-------- Data provided --------
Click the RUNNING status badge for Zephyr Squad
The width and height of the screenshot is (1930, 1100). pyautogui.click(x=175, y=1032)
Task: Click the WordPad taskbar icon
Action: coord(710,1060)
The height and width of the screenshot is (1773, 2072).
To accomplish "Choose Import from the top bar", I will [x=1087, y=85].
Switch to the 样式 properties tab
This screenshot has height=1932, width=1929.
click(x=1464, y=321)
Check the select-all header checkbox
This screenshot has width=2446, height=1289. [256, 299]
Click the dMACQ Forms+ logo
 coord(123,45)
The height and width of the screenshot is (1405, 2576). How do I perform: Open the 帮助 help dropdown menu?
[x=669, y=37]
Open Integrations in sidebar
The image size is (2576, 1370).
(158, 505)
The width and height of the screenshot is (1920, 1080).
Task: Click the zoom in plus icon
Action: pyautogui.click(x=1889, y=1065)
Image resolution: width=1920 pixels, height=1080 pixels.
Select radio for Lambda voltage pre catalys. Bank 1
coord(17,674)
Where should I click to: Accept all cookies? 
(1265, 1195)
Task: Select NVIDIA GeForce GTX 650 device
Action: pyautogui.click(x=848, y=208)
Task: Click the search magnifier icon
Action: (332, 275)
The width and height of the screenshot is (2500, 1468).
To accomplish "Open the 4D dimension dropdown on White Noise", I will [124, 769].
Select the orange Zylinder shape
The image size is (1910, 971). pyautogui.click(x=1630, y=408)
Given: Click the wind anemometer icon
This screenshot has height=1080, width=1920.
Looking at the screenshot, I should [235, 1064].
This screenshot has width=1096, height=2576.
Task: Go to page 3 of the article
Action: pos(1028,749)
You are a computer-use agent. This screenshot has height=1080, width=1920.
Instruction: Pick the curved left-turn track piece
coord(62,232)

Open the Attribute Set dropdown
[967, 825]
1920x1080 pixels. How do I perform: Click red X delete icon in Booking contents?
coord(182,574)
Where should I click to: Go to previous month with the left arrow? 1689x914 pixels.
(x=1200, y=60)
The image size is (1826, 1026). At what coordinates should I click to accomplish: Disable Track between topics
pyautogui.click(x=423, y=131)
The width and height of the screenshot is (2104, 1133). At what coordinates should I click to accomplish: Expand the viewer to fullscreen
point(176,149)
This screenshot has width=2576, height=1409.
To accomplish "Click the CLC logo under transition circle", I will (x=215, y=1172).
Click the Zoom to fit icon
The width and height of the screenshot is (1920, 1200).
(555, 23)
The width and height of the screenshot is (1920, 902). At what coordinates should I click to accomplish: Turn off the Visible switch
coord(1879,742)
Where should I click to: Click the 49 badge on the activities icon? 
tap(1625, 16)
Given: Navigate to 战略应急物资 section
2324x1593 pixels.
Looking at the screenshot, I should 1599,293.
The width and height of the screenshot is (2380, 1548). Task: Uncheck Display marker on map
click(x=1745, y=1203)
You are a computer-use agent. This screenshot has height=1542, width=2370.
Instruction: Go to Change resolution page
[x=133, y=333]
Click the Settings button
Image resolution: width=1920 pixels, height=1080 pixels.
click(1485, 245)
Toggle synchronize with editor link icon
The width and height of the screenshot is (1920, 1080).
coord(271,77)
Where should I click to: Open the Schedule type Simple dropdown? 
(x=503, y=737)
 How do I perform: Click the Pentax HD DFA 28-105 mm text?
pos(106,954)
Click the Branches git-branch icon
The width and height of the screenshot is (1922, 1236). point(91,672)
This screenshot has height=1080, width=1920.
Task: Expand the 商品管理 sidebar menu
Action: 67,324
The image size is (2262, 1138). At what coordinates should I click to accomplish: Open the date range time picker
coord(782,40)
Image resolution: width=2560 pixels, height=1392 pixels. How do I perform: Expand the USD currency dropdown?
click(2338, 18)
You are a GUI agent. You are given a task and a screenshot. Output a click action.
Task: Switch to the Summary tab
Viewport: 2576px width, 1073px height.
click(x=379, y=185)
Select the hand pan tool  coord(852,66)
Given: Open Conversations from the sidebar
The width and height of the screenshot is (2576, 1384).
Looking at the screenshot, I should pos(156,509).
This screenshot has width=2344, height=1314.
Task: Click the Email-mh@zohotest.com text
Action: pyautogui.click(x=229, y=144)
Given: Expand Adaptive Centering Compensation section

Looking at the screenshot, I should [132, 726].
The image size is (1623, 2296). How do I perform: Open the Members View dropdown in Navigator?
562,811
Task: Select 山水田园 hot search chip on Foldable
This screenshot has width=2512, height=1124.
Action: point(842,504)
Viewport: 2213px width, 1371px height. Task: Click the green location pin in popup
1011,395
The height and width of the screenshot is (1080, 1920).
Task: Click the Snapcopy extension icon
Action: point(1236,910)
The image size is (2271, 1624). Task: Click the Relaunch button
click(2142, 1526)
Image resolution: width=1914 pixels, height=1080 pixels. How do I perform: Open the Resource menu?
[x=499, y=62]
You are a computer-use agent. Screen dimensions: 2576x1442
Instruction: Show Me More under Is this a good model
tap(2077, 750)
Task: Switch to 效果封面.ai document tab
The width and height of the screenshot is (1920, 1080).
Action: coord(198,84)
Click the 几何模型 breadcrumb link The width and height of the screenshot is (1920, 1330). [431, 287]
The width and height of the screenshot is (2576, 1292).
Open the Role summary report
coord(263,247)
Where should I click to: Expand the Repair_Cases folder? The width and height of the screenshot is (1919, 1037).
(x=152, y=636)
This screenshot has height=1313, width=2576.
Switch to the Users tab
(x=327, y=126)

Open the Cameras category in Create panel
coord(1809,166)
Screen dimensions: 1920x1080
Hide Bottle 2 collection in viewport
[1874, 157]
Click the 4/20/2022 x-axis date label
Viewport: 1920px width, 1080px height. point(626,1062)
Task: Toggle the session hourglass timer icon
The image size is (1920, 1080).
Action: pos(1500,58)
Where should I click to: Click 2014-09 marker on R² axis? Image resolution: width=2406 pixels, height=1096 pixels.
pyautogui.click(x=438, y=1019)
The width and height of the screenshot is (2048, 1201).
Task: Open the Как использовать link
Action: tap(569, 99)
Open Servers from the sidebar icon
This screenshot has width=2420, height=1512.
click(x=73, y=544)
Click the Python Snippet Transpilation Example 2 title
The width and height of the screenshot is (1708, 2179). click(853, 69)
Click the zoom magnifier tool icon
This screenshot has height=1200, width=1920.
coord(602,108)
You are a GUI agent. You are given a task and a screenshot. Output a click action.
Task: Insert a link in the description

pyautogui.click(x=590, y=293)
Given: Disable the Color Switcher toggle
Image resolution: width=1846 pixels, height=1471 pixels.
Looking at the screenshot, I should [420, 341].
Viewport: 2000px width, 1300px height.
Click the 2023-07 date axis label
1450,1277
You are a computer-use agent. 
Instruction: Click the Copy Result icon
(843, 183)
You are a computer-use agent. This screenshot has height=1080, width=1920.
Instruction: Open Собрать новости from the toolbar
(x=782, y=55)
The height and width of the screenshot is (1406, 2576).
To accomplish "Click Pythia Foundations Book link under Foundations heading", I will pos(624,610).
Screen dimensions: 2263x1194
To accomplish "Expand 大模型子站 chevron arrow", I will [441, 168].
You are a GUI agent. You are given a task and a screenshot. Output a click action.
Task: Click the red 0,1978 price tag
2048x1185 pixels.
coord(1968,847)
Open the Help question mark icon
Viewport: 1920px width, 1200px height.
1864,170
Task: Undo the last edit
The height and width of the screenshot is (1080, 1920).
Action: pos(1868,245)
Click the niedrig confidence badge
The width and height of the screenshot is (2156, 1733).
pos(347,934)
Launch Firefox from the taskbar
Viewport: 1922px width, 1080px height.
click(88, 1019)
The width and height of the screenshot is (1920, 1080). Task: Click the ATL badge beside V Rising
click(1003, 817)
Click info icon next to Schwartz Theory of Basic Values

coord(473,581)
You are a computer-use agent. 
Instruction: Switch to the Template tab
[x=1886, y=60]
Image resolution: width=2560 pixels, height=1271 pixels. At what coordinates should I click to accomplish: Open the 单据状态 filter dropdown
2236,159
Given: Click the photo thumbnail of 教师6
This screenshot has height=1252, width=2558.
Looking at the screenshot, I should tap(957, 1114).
--------
_Exercise directions_:
Look through the records and copy every line that has the word "dimensions".

_Result of the exercise_:
You are a computer-use agent. Screen dimensions: 2576x1442
Screen dimensions: 1920x1080
Screen dimensions: 2263x1194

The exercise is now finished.